Habilitieren und Reisen: Erinnerungen an Rainer Schmalz-Bruns (2/2)

Zum Gedenken an Rainer Schmalz-Bruns, der am 31. März 2020 verstorben ist und mit dem die Politische Theorie und Ideengeschichte eine ihrer  prägenden Figuren verloren hat, sind bereits im Mai anstelle einer öffentlichen Gedenkveranstaltung einige Erinnerungen von WeggefährtInnen auf diesem Blog erschienen. Mit Hubertus Buchsteins und Andreas Vasilaches untenstehenden Beiträgen setzen wir dieses digitale Gedenken nun fort.

Habilitation als intellektuelle Re-Habilitation (Hubertus Buchstein)

Wie eine Habilitationsschrift hinbekommen? Diese Frage ist für jüngere Politikwissenschaftler*innen heute vermutlich genauso schwer zu beantworten, wie vor gut 35 Jahren. Für Rainer war nach dem erfolgreichen Abschluss seiner Dissertation und nach der Mitarbeit in der Vorbereitung des Antrages für das DFG-Schwerpunktprogramm ‘Theorie Politischer Institutionen’ spätestens seit 1987 klar, dass er das Vorhaben ‘Habilitation’ zumindest versuchen wollte. Das ‘Wo?’ war nach der Zusage von Udo Bermbach, ihn an der Universität Hamburg zu unterstützen, schnell klar. Das ‘Wie finanzieren?’ wurde möglich durch seine Anstellung als Wissenschaftlicher Mitarbeiter an der Universität der Bundeswehr in Hamburg. Damit waren die beiden wichtigsten Fragen – “Worüber?” und “Wie krieg ich das hin?” – allerdings noch nicht beantwortet. Und Rainer drückte sich auf immer kreativere Weise darum, diese beiden doch so zentralen Fragen auf eine für ihn schlüssig erscheinende Weise zu beantworten. Stattdessen mäanderte er unermüdlich zwischen immer größer werdenden Bergen an Fachliteratur herum. Ab 1989 schrieb er in seiner Arbeitszeit in der Lüneburger Wohnung im Keller mit Aussicht im ruhigen Tempo ein Vortragsmanuskript, einen Aufsatz und einen Sammelbandbeitrag nach dem anderen. Geradezu stoisch saß er, zuweilen stundenlang, an Formulierungen und einzelnen Sätzen, bis dabei am Ende ein bis in jedes Detail durchkomponierter Text herauskam, der allein schon wegen seines Schwierigkeitsgrades geradezu einschüchternd wirken konnte.

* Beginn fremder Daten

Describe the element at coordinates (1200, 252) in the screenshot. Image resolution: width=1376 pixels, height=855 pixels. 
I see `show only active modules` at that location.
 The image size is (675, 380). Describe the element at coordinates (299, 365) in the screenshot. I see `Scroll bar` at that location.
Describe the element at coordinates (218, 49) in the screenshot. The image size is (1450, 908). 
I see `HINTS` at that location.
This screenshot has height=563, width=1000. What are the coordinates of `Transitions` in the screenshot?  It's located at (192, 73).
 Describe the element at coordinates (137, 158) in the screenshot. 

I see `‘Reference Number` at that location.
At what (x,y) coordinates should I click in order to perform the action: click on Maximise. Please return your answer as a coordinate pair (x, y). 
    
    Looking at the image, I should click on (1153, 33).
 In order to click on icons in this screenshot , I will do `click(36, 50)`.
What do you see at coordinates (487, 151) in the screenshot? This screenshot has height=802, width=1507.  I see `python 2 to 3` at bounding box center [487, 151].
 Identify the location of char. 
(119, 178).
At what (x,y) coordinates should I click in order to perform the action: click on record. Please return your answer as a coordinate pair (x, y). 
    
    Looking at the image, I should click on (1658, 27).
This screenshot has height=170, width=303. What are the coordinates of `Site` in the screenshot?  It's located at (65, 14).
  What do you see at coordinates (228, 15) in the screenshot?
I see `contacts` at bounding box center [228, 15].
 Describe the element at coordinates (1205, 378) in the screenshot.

Auch wenn er damit in Sachen Habilitationsschrift nach seiner eigenen Einschätzung keinen einzigen Schritt vorankam, so machte es ihm doch geradezu diebische Entdeckerfreude, wenn er den älteren Professoren (alles Männer) und seinen gleichaltrigen Kollegen und Kolleginnen aus ihnen bislang nicht bekannten Schriften aus der anglo-amerikanischen Debatte die argumentative Butter vom Brot nehmen konnte. Gleichzeitig war Rainer aber auch enorm großzügig im Umgang mit seinen vielen Manuskripten und Texten im Stadium von ‘work in progress’. Wer immer fragte, bekam eine Photokopie zugeschickt oder eine Diskette, die man dann am heimischen Nadeldrucker in Papierschlangen verwandelte. So kursierten Texte von Rainer auch unter Personen, die er selbst gar nicht näher kannte. Nicht immer ist Rainer mit dieser Großzügigkeit gut gefahren. In einer Zeit, in der das Auffinden von einschlägiger Literatur noch eine Leistung sui generis war, wurden seine Aufsätze von anderen vielfach als Literaturtipps ausgeschlachtet und fand sich die eine und andere seiner ingeniösen Formulierungen später ohne Quellenangabe in Artikeln anderer wieder. Auch ich habe einmal nicht widerstehen können und eine steile Formulierung von ihm auf diese unschöne Weise “übernommen” – eine Kombination von vier Worten nur, aber es genügte, um mir ein schlechtes Gewissen zu machen. Doch Rainer erwies sich, als ich ihn darauf hinwies und bei ihm um Entschuldigung bat, erneut als großzügig und nahm meine Bitte ohne späteres Nachtragen an. Anders verhielt er sich nur dann, wenn er den Eindruck hatte, dass jemand es bewusst darauf anlegte, seine Texte auszubeuten. Gegen solche Kollegen vereinbarten er und ich eine Art Negativ-Kartell: Wir “straften” sie dadurch, dass wir sie nicht etwa besonders kritisierten, sondern dass wir sie in unseren Publikationen grundsätzlich niemals zitierten oder in anderer Weise auf sie Bezug nahmen; in einem Fall hielten wir das über zwei Jahrzehnte durch.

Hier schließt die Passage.